Background: About 30% of the population worldwide are infected with the protozoan parasite Toxoplasma gondii. Latent toxoplasmosis has many specific behavioral and physiological effects on the human organism. Modified reactivity of the immune system has been suggested to play a key role in many of these effects. For example, the immunosuppression hypothesis explains the higher probability of the birth of male offspring observed in Toxoplasma-positive humans and mice by the protection of the (more immunogenic) male embryos against abortion.
Methods: Here we searched for indices of immunosuppression in Toxoplasma-positive subjects by comparing clinical records of immunology outpatients.
Results: Our cohort study showed that the male patients with latent toxoplasmosis had decreased and the Toxoplasma-positive women had increased leukocyte, NK-cell and monocyte counts in comparison with controls.
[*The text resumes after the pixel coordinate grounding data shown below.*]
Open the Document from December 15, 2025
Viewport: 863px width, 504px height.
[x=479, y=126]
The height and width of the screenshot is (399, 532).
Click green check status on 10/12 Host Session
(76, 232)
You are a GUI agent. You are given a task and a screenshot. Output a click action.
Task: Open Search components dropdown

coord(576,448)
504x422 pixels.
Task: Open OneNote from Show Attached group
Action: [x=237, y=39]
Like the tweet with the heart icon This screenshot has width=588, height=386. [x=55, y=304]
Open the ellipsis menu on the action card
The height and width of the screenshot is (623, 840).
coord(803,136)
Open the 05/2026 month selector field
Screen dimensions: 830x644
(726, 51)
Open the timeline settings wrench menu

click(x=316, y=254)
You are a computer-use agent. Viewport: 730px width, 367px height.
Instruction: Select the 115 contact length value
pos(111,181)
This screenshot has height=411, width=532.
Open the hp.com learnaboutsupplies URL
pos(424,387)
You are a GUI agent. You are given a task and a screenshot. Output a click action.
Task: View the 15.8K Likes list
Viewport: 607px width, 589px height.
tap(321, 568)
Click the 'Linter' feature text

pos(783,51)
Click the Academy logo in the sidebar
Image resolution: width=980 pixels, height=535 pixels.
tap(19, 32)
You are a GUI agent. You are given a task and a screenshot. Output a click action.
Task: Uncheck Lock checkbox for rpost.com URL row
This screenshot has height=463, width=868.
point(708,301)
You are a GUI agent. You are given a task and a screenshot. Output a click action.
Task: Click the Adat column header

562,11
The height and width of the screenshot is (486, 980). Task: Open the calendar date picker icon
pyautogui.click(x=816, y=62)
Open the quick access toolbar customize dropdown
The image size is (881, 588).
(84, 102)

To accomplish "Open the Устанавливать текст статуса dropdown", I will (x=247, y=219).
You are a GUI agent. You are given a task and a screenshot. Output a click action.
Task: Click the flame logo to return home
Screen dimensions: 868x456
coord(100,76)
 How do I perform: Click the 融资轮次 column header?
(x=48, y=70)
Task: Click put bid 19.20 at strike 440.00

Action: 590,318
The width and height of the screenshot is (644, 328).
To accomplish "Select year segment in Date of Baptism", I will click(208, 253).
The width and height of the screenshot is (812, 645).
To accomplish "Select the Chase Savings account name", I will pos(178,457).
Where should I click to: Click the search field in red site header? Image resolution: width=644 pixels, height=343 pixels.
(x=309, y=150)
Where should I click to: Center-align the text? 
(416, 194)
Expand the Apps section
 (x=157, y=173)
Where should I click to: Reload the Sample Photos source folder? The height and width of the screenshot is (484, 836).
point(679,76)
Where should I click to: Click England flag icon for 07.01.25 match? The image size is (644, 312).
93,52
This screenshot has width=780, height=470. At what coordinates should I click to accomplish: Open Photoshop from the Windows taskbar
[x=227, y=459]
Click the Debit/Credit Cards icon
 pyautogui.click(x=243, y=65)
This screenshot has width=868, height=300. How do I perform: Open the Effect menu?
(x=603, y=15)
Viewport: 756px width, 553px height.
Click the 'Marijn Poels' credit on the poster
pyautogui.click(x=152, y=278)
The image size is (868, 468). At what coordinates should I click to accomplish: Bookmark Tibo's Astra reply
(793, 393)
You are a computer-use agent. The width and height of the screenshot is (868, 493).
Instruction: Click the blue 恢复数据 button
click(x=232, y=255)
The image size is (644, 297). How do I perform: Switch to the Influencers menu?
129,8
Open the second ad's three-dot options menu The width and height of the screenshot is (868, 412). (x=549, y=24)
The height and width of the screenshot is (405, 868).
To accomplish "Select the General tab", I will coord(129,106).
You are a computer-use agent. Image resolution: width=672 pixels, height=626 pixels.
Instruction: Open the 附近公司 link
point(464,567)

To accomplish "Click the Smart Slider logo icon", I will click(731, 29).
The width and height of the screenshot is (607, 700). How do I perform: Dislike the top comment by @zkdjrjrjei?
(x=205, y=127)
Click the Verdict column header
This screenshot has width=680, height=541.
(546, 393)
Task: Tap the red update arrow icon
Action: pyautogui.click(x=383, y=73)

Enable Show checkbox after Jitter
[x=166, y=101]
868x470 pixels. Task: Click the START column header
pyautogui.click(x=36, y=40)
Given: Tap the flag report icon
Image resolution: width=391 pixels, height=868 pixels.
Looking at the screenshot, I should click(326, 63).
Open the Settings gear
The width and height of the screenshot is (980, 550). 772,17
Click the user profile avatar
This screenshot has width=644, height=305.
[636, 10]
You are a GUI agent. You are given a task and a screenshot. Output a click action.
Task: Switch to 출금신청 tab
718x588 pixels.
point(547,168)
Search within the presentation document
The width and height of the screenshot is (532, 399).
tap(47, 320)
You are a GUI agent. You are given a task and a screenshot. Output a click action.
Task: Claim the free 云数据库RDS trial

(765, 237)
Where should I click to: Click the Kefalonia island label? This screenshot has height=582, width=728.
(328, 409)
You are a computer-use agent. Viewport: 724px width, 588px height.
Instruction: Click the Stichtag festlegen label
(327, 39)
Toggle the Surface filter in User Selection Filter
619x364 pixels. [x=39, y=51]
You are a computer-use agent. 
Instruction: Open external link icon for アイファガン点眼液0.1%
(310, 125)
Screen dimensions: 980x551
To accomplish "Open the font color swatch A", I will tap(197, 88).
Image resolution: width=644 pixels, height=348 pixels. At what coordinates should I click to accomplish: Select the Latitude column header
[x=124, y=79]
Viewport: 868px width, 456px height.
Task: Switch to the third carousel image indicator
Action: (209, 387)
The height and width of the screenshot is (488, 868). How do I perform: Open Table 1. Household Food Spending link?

The B-cell counts were reduced in both Toxoplasma-positive men and women. The difference between Toxoplasma-positive and Toxoplasma-negative subjects diminished with the decline of the specific Toxoplasma antibody titre (a proxy for the length of infection), which is consistent with the observed decreasing strength of the effect of latent toxoplasmosis on human reproduction. The prevalence of toxoplasmosis in 128 male patients was unusually low (10.9%) which contrasted with normal prevalence in 312 female patients (23.7%) and in general population Prague (20-30%).
Conclusions: Latent toxoplasmosis has immunomodulatory effects in human and probably protects men against some classes of immunopathological diseases. The main limitation of the present study was the absence of the data on the immunoreactivity of immune cells subpopulations. Therefore further studies are needed to search for indices of immunosuppression in human using more specific markers.